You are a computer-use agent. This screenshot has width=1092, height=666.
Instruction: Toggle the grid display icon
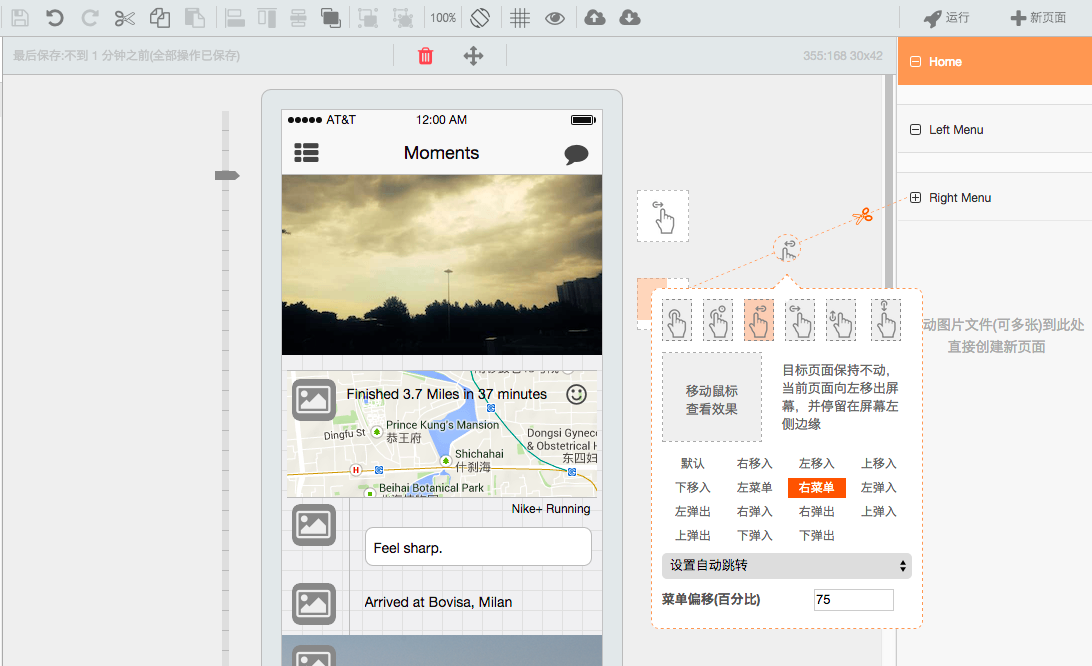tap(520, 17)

--

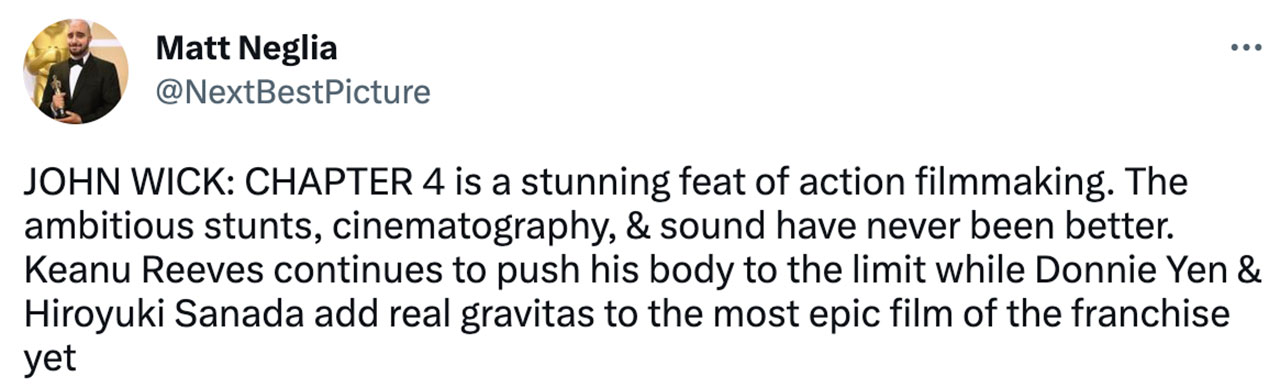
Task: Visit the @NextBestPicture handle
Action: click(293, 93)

## What is asked:
Lay out the records starting with the line containing "You are a computer-use" and going on through the line containing "tap(520, 17)" as a two-column CSV with the columns request and reply. Give one row per record, put each field in quotes with line breaks turned into spaces, and leave out the pictures.

## Task output:
request,reply
"You are a computer-use agent. This screenshot has width=1092, height=666. Instruction: Toggle the grid display icon","tap(520, 17)"